How can we determine the molarity of concentrated HCl solution?

A bottle of concentrated hydrochloric acid contains 36.0% HCl by mass and has a density of 1.18 g/mL. What is the molarity of the concentrated HCl?

What volume of the concentrated HCl solution is needed to prepare a 0.250 L of 2.00 M HCl solution through dilution?

How much of the concentrated HCl solution should be used to create the desired diluted solution?

If a spill of 1.75 L of concentrated HCl occurs, how much sodium hydrogen carbonate is required to neutralize the spill?

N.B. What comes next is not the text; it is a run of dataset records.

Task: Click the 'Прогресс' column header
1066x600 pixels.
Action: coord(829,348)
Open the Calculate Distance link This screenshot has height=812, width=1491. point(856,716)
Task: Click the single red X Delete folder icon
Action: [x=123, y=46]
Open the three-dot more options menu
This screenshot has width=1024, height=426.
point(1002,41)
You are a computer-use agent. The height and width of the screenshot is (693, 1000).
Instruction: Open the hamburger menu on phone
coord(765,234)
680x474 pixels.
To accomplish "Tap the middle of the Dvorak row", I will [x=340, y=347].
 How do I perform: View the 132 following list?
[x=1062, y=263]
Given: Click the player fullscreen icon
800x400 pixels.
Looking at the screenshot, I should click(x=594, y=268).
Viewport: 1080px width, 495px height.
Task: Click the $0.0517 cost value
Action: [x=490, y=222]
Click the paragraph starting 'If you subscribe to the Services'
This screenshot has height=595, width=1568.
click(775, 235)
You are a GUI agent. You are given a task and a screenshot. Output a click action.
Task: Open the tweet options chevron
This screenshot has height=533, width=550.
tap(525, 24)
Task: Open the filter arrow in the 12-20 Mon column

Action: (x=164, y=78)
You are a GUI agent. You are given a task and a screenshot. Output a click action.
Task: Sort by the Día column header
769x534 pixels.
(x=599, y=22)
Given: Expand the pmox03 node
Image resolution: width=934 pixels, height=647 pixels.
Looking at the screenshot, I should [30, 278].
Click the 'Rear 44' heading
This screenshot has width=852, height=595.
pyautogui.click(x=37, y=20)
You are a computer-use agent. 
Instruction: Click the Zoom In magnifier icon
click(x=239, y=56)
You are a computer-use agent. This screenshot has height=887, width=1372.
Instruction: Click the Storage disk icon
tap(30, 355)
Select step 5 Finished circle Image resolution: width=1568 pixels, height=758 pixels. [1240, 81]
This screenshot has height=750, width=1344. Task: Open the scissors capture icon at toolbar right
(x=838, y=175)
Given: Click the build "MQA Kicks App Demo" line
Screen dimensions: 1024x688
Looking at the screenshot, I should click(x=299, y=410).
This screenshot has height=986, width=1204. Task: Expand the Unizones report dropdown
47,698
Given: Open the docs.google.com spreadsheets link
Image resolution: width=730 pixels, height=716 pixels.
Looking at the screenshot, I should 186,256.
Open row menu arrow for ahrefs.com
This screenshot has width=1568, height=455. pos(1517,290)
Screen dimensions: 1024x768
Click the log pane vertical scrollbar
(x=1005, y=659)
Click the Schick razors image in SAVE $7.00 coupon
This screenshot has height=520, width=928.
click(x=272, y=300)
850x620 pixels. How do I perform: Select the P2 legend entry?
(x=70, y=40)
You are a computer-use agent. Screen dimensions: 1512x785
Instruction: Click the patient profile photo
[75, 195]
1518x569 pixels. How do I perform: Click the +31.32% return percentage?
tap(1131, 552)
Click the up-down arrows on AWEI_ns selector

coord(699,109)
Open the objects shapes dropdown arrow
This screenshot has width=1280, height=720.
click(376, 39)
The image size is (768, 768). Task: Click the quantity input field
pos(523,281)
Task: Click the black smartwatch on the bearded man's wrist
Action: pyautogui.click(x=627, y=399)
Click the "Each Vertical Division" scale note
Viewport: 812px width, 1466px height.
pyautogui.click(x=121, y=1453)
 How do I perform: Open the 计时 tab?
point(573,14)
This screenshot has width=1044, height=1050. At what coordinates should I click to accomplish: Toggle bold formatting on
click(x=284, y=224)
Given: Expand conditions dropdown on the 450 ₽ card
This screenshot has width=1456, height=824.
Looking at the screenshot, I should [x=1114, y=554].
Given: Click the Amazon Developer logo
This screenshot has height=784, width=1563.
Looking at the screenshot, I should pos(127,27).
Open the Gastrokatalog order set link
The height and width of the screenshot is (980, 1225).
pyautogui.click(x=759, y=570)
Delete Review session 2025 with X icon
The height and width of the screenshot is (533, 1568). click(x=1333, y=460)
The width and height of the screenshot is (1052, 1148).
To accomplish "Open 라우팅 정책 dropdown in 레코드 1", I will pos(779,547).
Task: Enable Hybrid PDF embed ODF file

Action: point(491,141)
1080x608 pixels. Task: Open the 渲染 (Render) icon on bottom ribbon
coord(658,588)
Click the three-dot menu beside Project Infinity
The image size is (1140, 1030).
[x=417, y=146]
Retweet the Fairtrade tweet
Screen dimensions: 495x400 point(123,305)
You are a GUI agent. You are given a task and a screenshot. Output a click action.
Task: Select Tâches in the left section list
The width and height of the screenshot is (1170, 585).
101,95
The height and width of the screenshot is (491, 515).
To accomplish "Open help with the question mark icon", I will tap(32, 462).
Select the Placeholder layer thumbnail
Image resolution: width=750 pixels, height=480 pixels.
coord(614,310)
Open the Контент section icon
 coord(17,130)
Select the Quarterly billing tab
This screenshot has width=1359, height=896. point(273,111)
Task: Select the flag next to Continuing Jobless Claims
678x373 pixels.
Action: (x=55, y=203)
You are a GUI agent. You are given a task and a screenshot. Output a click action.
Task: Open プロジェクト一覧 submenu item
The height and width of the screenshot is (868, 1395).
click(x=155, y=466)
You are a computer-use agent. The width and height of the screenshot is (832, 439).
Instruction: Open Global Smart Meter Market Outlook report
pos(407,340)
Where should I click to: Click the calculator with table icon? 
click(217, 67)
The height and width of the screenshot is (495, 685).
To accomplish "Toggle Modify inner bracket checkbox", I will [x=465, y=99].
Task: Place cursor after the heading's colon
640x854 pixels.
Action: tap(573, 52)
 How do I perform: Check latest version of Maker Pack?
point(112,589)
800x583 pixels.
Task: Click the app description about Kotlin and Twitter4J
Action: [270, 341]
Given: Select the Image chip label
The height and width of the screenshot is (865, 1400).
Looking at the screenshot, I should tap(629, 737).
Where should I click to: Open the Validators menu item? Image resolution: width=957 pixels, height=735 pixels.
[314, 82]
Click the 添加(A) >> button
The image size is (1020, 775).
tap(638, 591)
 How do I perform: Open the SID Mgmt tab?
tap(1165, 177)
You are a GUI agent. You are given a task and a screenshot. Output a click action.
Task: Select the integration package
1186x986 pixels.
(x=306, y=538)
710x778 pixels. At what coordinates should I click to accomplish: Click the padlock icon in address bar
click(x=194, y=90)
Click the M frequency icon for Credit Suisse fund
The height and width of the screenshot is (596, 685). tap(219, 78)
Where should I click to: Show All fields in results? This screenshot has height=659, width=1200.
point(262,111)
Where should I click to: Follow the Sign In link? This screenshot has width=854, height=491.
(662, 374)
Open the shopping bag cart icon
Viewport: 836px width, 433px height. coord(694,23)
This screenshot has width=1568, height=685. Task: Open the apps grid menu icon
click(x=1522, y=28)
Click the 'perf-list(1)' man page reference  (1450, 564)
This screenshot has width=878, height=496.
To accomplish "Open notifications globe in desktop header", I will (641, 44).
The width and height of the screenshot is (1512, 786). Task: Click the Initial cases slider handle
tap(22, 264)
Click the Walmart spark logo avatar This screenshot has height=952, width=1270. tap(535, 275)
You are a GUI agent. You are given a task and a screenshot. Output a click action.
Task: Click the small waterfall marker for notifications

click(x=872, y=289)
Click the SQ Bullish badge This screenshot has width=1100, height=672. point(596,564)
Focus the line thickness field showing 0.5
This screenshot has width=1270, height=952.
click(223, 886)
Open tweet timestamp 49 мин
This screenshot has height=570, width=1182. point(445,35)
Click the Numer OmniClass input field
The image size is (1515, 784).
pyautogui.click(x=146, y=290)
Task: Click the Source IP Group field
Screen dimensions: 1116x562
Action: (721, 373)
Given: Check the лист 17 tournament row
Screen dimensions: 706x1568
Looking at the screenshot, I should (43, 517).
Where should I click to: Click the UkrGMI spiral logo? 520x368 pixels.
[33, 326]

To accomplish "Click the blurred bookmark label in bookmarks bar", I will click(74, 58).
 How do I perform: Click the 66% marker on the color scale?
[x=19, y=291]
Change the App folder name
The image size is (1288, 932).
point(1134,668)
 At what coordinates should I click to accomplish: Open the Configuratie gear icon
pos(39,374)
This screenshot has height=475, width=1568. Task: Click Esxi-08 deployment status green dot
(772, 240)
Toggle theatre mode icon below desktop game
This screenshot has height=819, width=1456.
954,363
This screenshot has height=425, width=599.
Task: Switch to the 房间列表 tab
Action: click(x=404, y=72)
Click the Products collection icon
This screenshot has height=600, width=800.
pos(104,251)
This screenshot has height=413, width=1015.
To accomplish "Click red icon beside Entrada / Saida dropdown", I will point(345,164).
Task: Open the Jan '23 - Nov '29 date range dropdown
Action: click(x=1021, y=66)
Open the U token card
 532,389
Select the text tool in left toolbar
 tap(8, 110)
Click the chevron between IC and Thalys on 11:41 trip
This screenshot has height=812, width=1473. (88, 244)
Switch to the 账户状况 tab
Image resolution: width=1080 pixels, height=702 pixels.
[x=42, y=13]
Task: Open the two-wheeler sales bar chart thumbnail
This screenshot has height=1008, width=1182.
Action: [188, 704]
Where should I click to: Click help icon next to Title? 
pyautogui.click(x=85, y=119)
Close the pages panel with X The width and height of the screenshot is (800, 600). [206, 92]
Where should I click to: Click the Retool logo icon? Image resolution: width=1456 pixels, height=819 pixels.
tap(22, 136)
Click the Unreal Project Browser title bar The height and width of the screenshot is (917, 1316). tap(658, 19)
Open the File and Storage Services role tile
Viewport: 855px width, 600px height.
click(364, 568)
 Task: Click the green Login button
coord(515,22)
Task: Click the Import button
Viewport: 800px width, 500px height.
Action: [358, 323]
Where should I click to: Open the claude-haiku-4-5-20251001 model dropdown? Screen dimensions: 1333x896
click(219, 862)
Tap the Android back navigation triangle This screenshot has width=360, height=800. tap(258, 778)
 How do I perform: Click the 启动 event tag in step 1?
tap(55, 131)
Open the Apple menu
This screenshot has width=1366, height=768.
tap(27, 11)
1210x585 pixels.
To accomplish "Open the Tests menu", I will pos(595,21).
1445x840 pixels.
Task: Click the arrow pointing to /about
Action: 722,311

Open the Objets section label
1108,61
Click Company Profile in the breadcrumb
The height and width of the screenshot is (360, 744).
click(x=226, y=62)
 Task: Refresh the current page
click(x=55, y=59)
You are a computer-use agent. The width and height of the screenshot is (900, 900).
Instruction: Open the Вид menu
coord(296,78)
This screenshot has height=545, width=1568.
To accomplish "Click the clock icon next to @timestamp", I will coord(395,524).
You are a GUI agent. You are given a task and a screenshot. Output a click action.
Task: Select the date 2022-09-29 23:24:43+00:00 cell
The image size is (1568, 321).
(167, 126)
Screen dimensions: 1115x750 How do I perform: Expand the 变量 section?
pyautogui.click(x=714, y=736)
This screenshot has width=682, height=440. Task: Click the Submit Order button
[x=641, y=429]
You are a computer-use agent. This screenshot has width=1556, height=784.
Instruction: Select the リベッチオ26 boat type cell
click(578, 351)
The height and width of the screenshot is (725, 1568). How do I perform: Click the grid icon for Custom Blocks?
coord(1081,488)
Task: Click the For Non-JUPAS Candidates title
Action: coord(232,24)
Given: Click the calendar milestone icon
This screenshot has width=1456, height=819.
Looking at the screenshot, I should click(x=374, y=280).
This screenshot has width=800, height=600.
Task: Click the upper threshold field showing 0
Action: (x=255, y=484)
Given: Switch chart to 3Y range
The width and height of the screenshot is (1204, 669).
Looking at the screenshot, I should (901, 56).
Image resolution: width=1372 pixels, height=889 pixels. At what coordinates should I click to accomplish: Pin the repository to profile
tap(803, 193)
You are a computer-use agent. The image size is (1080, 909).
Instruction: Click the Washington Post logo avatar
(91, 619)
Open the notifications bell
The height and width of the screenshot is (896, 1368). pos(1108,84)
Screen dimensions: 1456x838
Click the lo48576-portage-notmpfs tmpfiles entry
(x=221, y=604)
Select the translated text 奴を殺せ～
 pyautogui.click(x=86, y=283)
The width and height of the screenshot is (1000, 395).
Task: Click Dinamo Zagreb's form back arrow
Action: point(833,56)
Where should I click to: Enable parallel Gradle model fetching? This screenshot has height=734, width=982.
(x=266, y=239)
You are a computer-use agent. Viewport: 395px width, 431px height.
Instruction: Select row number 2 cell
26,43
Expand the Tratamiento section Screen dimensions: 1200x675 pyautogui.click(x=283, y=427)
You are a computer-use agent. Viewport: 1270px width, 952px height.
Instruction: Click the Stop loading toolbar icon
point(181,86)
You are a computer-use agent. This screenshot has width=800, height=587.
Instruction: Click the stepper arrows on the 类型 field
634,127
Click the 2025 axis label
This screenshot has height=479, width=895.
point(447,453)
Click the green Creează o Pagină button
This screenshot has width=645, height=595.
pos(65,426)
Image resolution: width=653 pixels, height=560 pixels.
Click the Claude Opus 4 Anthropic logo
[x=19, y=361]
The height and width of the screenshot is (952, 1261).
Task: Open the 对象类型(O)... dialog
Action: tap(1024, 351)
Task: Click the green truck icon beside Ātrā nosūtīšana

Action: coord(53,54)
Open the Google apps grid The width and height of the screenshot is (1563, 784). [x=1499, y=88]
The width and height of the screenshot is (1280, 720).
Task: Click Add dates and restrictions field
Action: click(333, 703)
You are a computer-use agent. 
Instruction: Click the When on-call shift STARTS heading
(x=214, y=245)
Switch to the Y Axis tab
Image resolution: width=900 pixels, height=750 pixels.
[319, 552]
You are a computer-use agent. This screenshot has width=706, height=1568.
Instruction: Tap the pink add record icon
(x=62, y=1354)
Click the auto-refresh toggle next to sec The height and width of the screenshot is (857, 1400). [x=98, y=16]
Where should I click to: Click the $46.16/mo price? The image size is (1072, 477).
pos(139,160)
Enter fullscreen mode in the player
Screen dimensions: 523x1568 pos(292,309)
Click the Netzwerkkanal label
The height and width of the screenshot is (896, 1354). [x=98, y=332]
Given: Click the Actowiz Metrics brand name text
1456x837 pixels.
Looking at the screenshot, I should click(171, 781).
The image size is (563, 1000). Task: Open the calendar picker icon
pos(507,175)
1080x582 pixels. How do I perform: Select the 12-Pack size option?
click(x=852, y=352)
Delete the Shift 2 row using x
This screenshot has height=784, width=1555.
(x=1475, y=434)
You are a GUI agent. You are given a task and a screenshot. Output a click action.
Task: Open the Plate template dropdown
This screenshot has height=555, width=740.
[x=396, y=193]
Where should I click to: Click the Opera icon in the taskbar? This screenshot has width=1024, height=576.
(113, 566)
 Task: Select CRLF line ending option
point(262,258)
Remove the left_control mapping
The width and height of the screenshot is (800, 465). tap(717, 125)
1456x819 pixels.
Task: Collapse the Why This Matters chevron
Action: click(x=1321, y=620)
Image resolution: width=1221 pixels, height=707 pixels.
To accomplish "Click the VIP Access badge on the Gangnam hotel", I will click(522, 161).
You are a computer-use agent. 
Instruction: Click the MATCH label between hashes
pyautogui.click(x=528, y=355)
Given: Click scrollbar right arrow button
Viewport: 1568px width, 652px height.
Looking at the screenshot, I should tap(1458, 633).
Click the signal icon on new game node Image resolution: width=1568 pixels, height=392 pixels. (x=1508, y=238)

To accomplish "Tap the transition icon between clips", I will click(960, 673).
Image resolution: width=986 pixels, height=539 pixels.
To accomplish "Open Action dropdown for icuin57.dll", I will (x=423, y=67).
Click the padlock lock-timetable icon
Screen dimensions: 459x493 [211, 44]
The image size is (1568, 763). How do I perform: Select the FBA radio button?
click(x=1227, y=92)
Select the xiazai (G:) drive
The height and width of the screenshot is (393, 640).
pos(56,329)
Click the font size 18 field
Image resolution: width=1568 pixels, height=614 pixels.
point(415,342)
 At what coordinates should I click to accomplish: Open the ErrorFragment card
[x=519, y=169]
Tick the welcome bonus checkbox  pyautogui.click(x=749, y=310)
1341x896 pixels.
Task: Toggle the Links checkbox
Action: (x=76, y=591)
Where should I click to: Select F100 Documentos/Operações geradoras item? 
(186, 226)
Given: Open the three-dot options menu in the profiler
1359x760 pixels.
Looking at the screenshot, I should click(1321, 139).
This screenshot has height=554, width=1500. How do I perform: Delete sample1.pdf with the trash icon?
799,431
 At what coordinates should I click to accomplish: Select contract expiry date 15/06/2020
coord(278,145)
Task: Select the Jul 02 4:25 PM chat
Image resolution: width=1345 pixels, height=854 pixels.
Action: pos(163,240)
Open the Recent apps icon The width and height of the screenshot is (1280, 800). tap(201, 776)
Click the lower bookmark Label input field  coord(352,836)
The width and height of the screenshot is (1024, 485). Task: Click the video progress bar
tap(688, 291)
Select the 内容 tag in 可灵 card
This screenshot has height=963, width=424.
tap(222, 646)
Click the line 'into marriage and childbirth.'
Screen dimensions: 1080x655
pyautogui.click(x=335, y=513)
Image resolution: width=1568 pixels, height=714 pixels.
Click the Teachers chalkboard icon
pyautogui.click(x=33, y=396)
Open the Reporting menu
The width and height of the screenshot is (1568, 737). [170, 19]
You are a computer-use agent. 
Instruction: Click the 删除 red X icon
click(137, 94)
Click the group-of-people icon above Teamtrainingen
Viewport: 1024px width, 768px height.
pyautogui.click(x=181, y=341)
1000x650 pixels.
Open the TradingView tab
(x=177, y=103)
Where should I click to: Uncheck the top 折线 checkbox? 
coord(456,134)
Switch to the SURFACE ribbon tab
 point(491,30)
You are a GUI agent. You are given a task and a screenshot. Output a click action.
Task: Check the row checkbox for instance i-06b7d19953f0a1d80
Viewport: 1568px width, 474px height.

In the event of an acid spill, what mass of sodium hydrogen carbonate is necessary to safely neutralize the spillage?

Answers:

a) 11.64 M

b) 43 mL

c) 1.7 kg

The molarity of the concentrated HCl solution is approximately 11.64 M. To determine this, we first calculated the mass of HCl in 1L of solution by using the provided density and percentage composition.

We then found that to prepare 0.250 L of a 2.00 M HCl solution through dilution, approximately 43 mL of the concentrated HCl solution is required. This calculation was done using the formula C1V1 = C2V2 (M1V1 = M2V2).

In the case of a spill of 1.75 L of concentrated HCl, approximately 1.71 kg of sodium hydrogen carbonate would be needed to neutralize it. This calculation involved finding the moles of HCl in the spill and determining the molar mass of NaHCO₃ for the neutralization reaction.

To find the molarity of the concentrated HCl solution, we first calculated the mass of HCl in 1L using the provided density and percentage composition. With this information, we determined that the molarity of the concentrated HCl solution is 11.64 M.

For the dilution process to prepare a 0.250 L of 2.00 M HCl solution, we used the formula M1V1 = M2V2 to find that approximately 43 mL of the concentrated HCl solution is needed.

In the event of a spill of 1.75 L of concentrated HCl, approximately 1.71 kg of sodium hydrogen carbonate would be required to neutralize the spill. This calculation considered the moles of HCl in the spill and the molar mass of NaHCO₃ for the neutralization reaction.